Изменить стиль страницы

   — Не сказать ли дружине, что-де володимерец Петряйко, Замятнев сынишка, бьёт-де вам, боярам, челом: не возьмёте ли-де вы, бояре, себе в князья его, Петряйкина, сердечного дружка — Анбала-ясина, княжого шелудивого холопа [42], с кем они-де вдвоём своего князя давили?

Такие слова назывались бесчестьем: сват обесчестил свата.

Груня вскрикнула и перестала рыдать. Повозка уж тронулась.

   — Ты что? — сказал сват, касаясь Груниного плеча жабьей рукой.

Груня отдёрнулась, ничего не ответив.

Сват отнял руку и задумчиво заправил острую бородку концом в рот.

Так и уехал из Москвы — покусывая бородку, покачиваясь рядом с Груней на высоких подушках, весь в заботах о себе. О Петре он, видно, успел уже забыть.

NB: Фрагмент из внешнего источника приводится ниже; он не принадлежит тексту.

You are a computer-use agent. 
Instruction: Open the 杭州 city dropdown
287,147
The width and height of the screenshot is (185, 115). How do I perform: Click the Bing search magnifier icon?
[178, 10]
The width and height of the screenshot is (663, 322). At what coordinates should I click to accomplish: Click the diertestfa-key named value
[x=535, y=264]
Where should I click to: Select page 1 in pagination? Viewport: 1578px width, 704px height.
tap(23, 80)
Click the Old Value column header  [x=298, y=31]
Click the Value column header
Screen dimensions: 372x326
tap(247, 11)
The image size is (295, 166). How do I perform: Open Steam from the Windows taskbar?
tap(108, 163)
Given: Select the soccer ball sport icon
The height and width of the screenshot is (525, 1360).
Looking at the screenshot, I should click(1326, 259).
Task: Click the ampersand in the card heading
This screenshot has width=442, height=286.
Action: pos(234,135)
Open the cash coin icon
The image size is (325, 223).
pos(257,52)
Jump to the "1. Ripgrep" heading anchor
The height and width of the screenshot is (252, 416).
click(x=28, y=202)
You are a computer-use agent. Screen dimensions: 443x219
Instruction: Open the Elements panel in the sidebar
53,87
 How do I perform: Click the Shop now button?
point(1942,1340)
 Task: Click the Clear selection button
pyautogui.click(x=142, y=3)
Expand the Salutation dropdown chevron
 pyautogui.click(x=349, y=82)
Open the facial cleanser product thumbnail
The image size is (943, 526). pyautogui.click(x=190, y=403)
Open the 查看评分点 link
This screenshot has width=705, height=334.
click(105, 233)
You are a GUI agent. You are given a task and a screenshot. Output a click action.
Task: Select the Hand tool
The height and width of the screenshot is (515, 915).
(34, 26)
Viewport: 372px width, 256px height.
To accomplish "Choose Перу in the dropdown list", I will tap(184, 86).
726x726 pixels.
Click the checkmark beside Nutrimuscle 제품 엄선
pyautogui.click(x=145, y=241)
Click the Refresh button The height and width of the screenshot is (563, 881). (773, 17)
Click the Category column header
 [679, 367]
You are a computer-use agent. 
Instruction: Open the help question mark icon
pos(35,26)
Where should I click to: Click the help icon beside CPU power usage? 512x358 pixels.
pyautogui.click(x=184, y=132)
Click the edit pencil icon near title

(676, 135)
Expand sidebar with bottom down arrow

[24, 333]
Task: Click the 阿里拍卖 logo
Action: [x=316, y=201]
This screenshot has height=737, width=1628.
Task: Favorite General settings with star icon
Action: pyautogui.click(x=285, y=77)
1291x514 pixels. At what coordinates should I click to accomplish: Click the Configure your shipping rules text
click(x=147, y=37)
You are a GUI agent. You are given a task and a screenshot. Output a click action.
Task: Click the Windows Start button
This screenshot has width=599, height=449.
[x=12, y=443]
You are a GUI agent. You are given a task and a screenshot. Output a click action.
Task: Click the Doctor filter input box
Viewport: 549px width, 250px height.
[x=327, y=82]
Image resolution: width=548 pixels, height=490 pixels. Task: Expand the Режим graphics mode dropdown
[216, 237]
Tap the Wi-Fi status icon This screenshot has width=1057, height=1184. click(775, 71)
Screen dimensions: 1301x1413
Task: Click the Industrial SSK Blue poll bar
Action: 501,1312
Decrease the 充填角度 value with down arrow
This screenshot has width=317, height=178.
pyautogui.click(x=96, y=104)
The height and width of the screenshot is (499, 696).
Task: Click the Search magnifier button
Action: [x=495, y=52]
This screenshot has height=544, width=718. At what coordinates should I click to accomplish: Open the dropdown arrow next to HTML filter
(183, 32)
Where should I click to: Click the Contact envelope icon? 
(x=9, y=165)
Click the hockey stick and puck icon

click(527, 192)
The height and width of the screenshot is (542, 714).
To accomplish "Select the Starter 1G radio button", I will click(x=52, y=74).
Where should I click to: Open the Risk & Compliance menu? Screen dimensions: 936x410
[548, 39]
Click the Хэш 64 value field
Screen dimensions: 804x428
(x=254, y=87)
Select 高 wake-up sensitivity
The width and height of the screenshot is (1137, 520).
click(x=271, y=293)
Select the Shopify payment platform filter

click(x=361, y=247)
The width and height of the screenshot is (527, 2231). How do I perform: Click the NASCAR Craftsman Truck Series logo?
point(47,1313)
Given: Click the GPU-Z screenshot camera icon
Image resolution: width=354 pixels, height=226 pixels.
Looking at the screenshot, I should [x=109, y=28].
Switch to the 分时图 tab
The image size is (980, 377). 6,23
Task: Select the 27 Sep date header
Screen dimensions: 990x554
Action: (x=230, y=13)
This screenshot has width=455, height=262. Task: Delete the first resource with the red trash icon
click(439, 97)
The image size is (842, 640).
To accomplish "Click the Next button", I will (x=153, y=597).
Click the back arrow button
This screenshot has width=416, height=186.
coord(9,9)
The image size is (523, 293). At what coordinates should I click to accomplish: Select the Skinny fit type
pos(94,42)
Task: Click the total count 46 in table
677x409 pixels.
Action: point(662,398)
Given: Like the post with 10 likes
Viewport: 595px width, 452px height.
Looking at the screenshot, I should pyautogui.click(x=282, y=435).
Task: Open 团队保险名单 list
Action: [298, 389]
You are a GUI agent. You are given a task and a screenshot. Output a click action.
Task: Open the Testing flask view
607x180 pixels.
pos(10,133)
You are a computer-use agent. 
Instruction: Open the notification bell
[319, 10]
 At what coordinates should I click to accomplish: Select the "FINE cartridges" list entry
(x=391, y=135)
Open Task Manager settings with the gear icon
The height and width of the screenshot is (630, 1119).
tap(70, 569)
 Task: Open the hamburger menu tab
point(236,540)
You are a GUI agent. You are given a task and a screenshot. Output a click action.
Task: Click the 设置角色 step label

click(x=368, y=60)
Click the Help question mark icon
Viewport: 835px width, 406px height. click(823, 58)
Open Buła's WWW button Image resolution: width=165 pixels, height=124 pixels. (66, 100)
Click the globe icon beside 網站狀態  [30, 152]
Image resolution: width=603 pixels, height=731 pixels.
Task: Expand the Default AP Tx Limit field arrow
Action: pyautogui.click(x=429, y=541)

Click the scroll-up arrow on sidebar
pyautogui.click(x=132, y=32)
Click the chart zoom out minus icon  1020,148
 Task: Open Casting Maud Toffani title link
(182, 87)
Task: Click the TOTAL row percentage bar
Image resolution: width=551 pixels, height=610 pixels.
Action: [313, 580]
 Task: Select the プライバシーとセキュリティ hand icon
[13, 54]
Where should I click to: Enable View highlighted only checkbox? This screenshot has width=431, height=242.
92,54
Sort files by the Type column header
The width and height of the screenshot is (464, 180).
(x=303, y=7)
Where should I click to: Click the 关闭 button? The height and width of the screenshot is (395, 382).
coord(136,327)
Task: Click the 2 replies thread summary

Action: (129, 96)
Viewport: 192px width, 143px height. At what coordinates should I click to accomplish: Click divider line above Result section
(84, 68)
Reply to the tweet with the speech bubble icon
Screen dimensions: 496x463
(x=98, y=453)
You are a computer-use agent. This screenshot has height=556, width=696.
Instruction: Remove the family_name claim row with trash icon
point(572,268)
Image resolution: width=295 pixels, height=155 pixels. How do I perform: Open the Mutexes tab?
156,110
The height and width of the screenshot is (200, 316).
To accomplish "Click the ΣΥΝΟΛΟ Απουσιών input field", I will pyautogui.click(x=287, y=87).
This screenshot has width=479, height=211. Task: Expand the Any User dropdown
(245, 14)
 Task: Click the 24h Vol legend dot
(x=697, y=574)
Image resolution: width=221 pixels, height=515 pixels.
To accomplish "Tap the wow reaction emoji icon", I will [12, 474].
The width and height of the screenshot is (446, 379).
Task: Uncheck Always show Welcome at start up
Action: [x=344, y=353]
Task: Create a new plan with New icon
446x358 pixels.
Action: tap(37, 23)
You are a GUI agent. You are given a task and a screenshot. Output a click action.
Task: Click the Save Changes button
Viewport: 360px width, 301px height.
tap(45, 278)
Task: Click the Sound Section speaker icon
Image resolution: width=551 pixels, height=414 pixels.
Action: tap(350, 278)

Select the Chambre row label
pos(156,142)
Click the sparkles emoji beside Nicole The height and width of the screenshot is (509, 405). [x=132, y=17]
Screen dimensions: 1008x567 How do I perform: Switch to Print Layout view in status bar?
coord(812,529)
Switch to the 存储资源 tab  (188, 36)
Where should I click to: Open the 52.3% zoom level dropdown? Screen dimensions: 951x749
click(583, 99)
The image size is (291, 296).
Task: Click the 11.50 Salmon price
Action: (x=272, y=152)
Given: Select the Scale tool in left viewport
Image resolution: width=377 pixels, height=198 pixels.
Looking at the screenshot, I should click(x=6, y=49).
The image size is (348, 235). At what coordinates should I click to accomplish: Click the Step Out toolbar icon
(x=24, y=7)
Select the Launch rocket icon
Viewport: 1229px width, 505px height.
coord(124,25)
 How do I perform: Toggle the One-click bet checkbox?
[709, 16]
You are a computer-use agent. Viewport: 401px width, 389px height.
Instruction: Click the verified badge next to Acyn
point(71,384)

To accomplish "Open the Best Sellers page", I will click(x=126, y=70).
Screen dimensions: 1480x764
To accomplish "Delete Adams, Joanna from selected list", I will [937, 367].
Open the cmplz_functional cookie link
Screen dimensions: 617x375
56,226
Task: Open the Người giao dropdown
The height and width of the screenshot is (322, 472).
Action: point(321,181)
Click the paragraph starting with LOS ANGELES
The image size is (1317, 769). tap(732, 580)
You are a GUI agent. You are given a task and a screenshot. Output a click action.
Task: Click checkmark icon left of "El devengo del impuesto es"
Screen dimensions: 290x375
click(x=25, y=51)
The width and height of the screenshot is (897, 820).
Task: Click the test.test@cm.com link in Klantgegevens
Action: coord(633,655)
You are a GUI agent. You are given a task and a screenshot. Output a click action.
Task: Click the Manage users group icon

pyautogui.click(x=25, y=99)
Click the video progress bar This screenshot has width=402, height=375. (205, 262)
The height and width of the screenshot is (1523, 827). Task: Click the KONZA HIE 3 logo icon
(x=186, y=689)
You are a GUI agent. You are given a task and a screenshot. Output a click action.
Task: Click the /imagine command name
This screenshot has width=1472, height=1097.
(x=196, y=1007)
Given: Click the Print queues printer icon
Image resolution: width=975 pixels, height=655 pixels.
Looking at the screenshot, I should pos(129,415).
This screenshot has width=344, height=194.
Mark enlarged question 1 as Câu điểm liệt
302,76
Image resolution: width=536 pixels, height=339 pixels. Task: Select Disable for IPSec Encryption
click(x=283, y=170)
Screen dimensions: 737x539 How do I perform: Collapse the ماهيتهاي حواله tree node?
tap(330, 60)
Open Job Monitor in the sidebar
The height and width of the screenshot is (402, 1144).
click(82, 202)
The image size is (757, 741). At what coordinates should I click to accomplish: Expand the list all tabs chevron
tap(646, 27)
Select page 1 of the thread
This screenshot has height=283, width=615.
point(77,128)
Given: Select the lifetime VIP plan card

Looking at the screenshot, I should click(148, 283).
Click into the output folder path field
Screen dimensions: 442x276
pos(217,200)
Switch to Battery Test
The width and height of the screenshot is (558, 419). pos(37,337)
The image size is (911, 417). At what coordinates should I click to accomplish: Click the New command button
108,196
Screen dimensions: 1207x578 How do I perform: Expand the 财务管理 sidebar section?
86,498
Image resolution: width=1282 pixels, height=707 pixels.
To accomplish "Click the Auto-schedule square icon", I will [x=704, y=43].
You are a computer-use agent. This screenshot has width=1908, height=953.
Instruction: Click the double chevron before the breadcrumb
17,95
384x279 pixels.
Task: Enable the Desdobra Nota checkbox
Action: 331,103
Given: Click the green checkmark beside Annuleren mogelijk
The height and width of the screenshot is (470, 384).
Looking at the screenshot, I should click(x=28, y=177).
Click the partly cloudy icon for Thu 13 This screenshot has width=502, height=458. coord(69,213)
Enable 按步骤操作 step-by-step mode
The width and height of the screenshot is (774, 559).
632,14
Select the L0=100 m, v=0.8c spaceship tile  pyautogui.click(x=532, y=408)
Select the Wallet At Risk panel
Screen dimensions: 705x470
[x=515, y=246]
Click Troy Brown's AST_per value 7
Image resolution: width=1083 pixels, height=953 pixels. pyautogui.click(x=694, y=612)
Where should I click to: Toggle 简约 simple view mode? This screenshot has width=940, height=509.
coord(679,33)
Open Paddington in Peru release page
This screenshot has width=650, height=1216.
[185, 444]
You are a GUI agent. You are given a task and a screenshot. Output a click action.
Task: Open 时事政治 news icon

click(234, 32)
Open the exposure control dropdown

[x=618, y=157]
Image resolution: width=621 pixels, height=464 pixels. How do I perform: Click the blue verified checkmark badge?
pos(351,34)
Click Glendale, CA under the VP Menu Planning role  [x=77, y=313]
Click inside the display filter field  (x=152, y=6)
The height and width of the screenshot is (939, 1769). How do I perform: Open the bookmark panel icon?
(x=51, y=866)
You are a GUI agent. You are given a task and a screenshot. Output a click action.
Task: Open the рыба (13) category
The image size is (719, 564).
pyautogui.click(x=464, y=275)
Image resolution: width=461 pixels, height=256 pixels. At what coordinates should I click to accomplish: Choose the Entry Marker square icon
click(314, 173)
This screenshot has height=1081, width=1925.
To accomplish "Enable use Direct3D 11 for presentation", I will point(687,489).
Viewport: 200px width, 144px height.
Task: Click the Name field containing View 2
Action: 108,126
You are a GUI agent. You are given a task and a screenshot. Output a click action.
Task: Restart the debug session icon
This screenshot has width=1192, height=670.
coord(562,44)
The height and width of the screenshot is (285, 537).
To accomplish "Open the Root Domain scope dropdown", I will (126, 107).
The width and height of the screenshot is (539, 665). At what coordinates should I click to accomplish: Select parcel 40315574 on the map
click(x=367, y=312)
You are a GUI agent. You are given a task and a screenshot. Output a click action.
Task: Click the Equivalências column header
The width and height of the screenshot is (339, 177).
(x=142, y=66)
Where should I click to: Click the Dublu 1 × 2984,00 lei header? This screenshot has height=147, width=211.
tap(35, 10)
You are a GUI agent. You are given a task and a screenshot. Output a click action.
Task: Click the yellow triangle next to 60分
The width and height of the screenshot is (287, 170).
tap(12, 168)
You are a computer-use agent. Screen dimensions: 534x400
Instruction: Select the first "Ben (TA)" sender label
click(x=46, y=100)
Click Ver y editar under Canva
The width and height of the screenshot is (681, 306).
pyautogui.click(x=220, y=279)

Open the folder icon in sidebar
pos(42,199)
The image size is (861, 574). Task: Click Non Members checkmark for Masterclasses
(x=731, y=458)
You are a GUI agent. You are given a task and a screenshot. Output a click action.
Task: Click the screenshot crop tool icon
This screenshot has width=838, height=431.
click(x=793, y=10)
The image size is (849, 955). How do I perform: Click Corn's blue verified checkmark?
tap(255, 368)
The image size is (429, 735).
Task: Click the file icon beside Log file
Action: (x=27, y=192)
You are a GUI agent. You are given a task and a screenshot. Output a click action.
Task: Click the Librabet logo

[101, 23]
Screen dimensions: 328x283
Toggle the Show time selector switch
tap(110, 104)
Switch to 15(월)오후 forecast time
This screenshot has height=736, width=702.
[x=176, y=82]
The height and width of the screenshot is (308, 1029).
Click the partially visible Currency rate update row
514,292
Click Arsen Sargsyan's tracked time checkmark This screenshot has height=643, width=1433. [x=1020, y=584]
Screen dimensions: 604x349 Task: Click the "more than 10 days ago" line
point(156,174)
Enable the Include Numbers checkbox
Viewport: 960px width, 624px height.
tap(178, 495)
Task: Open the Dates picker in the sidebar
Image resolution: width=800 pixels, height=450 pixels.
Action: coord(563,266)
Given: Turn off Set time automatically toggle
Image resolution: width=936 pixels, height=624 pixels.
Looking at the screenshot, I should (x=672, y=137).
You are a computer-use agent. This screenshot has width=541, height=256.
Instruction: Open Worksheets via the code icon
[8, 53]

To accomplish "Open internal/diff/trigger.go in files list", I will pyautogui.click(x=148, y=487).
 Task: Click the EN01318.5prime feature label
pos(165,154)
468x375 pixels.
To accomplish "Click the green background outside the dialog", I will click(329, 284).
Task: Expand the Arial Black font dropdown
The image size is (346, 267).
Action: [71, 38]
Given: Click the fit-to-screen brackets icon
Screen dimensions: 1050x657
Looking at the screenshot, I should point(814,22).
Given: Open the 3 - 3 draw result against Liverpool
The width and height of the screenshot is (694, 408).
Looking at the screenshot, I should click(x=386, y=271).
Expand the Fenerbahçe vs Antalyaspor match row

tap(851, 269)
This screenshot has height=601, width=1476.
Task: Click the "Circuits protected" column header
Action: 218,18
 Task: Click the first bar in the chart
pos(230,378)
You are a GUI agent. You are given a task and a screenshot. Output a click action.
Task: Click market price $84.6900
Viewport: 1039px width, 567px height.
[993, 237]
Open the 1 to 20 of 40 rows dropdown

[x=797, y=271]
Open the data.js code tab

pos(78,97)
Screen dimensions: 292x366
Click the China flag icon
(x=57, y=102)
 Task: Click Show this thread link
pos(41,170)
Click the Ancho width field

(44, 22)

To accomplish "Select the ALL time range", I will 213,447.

Топтавшийся тут же верхом молодой купцов сын с родинками на щеках поспешно заворачивал свою раскормленную кобылу. Покидая двор, где вчера был так щедро обласкан, купцов сын даже шапки не снял на прощанье, проезжая мимо высокого, прямого человека, который неподвижно стоял перед крыльцом, свесив на грудь седую обесчещенную голову.

Столь заспесивился купцов сын, что не обернулся даже, как ни был молод, на приглянувшуюся ему вчера дочку этого вчерашнего хлебосола.

А уж на что была хороша — на ночном крыльце, со своими тихими-тихими, русскими слезами!

XI

События этого дня и этой ночи на том не кончились.

Из-за сухой духоты, которая почти не опрохладилась и ночью, Гашино окошко, обращённое на реку, осталось отворено.

Кудрявый мальчонка лепетал во сне что-то невнятное: у него ещё гноился больной глаз.

Гаше не спалось. Она лежала лицом к стене, с открытыми глазами.

Вдруг на тёмной стене ярко занялся и весело заелозил по верхним её венцам светло-красный четвероугольник.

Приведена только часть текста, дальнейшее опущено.